【0019】
(1) 18-O-ジメトキシトリチルヘキサエチレングリコール,1-[(2-シアノエチル)-(N,N-ジイソプロピル)]-ホスホロアミダイト{18-O-Dimethoxytritylhexaethyleneglycol,1-[(2-cyanoethyl)-(N,N-diisopropyl)]-phosphoramidite}
(商品名:Spacer Phosphoramidite 18、米国Glen Research社)

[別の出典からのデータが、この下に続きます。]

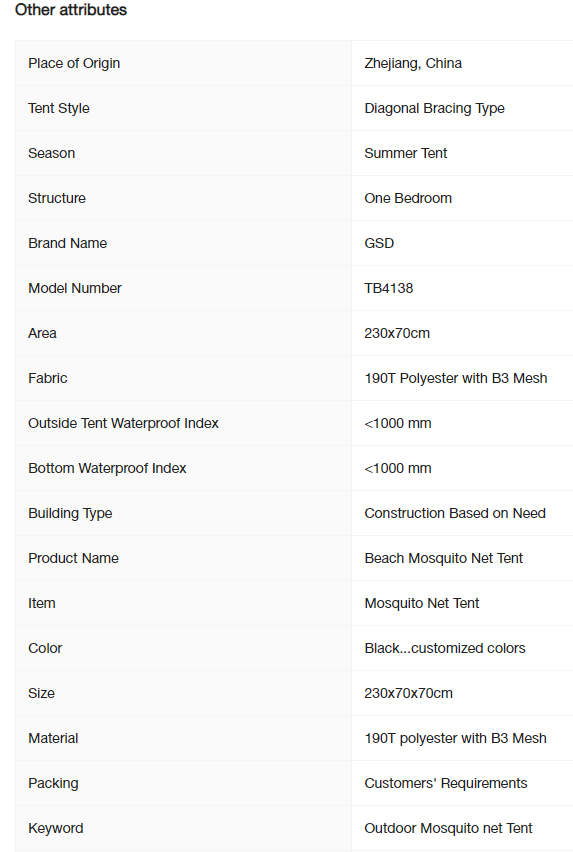Select Outdoor Mosquito net Tent keyword

point(448,828)
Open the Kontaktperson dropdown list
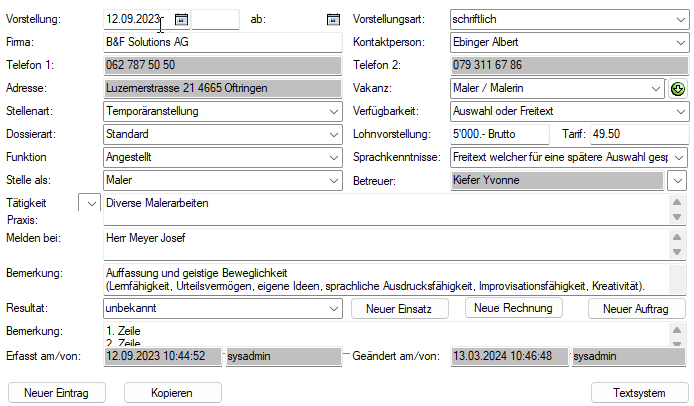The height and width of the screenshot is (406, 694). (679, 42)
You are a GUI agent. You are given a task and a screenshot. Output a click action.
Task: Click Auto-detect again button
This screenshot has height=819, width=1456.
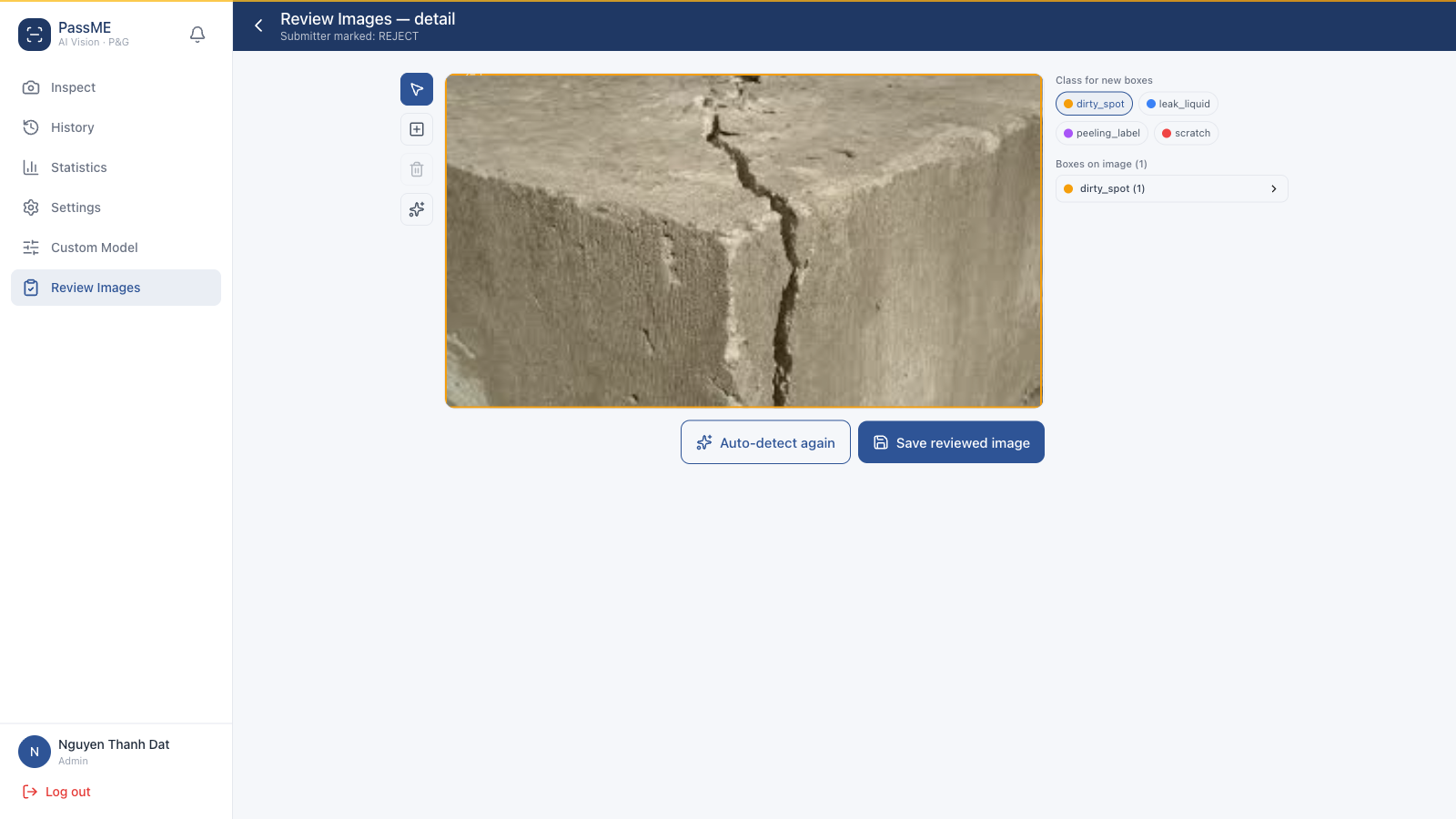pos(765,442)
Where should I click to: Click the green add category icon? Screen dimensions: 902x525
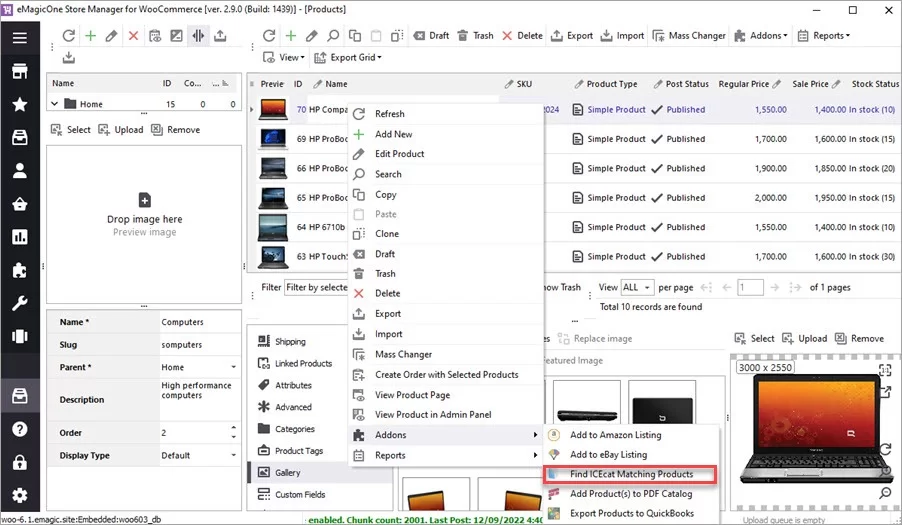coord(91,36)
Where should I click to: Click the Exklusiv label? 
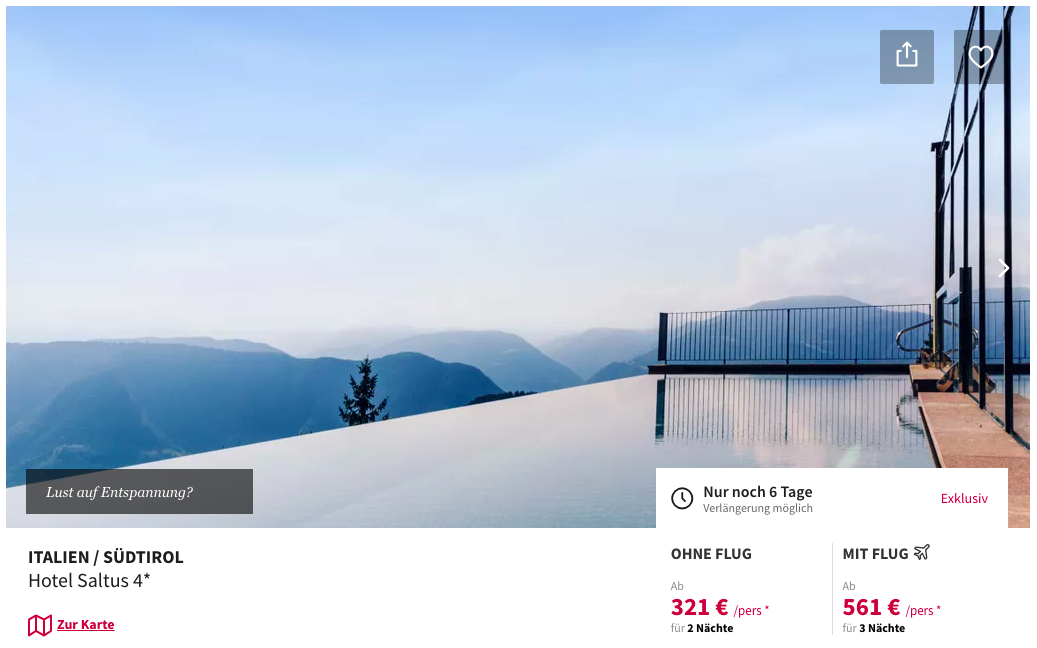[x=964, y=499]
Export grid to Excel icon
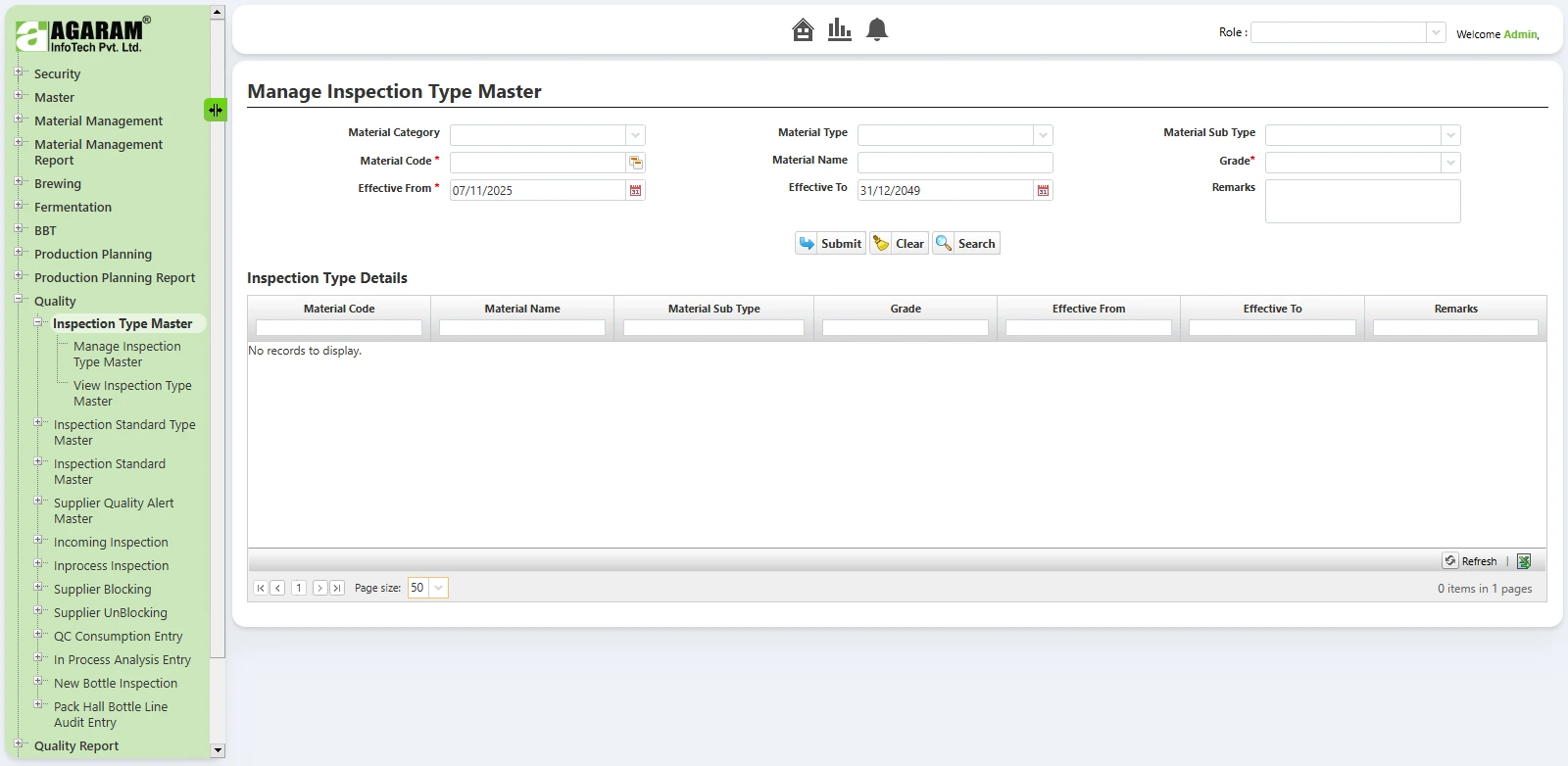 point(1524,561)
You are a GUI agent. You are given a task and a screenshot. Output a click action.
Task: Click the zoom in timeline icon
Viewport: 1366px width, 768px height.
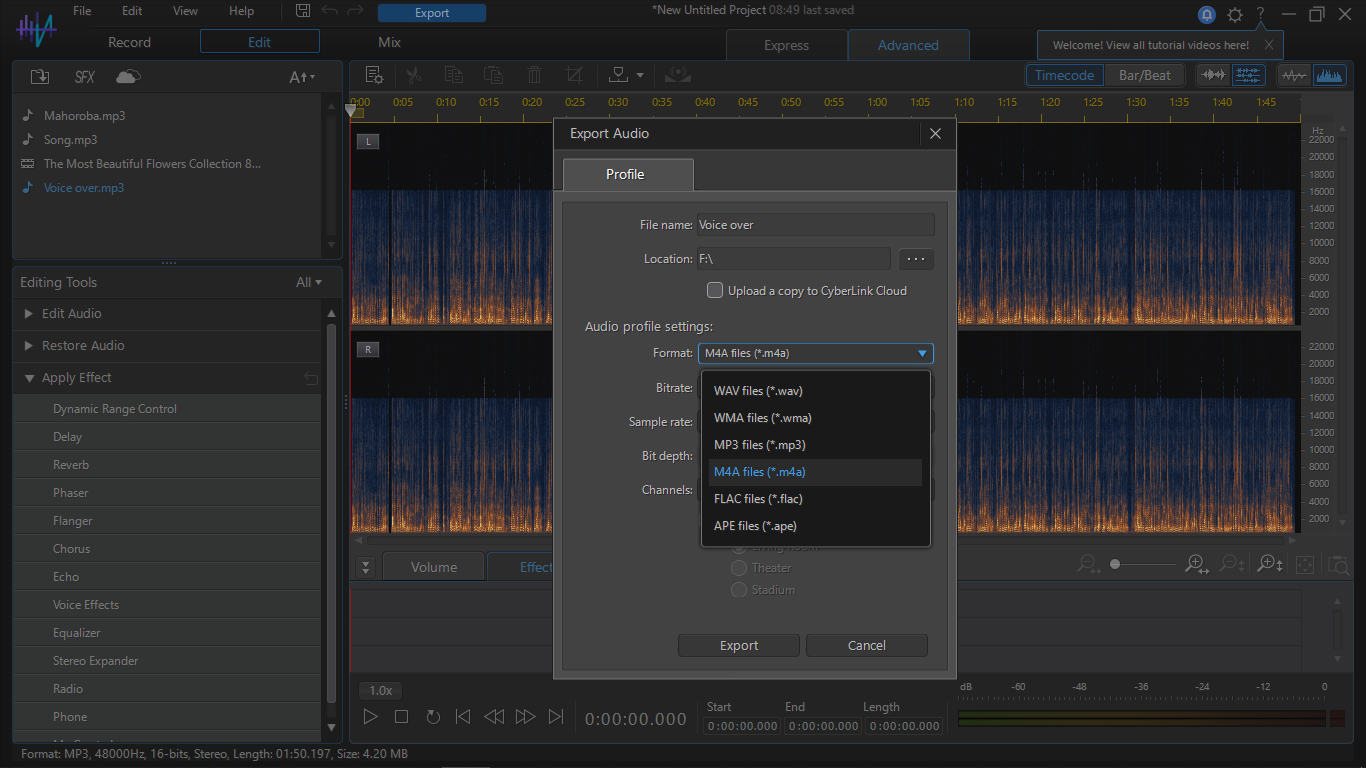pyautogui.click(x=1196, y=565)
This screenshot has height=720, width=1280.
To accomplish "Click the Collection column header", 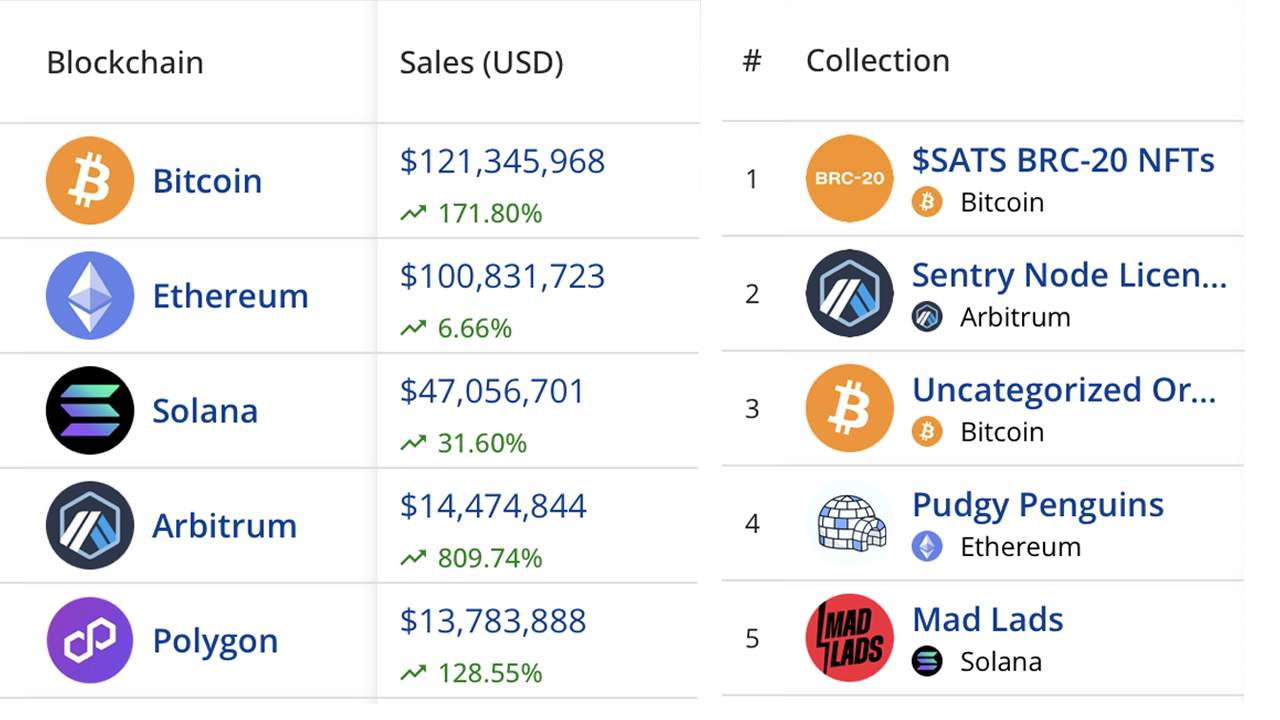I will [877, 60].
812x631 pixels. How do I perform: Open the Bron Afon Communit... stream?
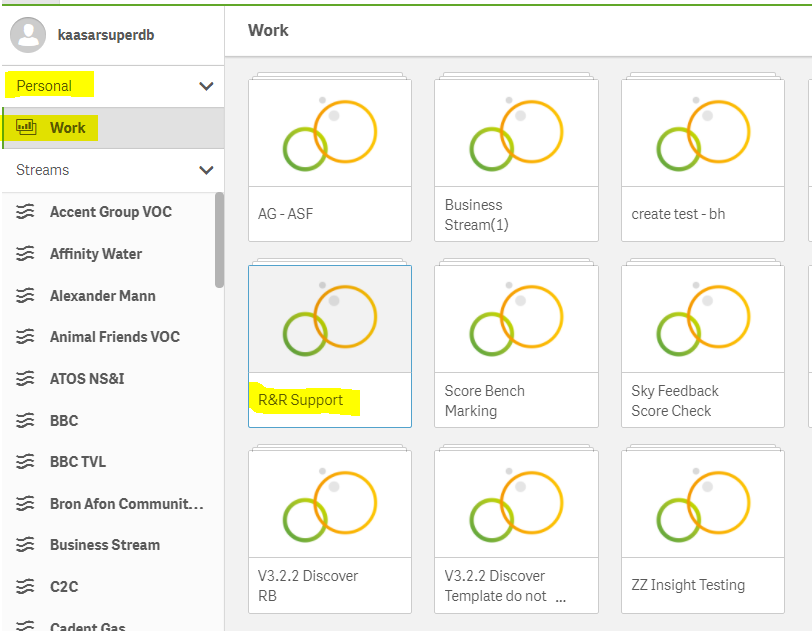click(x=113, y=504)
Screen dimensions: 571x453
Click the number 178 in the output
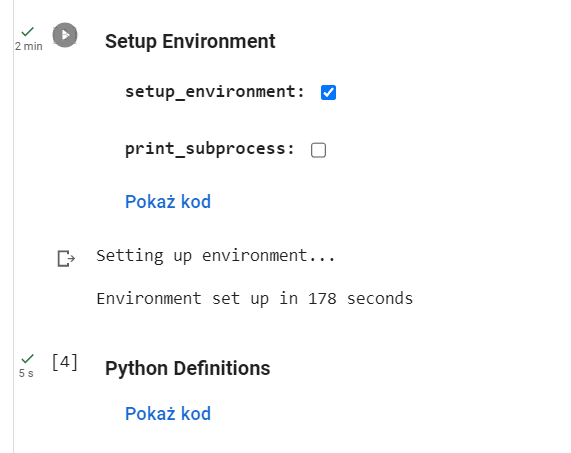[322, 299]
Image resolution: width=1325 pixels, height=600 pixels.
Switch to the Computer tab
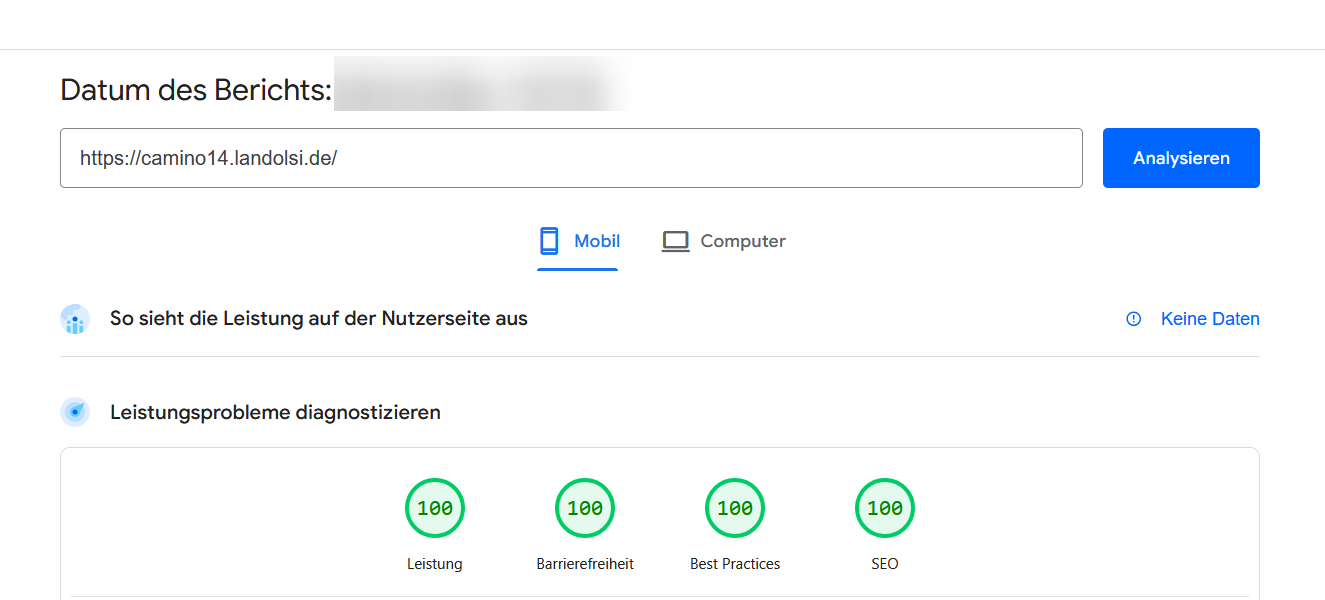click(740, 240)
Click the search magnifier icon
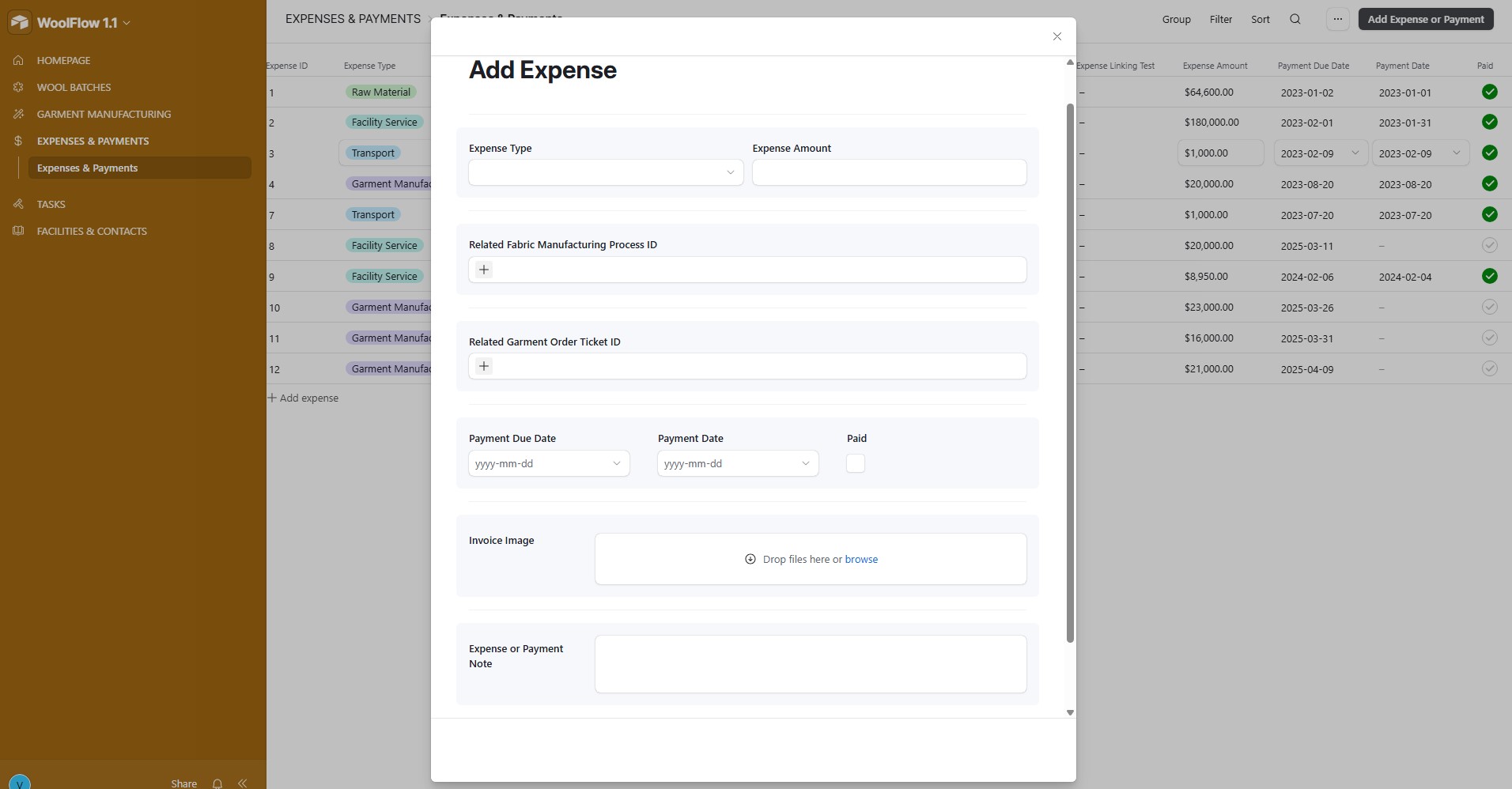Image resolution: width=1512 pixels, height=789 pixels. [1295, 19]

(エチレングリコール単位6個から成るリンカー部を結合)
(2) 9-O-ジメトキシトリチルトリエチレングリコール,1-[(2-シアノエチル)-(N,N-ジイソプロピル)]-ホスホロアミダイト
{9-O-Dimethoxytrityl-triethylene glycol,1-[(2-cyanoethyl)-(N,N-diisopropyl)]-phosphoramidite}
(商品名:Spacer Phosphoramidite 9、米国Glen Research社)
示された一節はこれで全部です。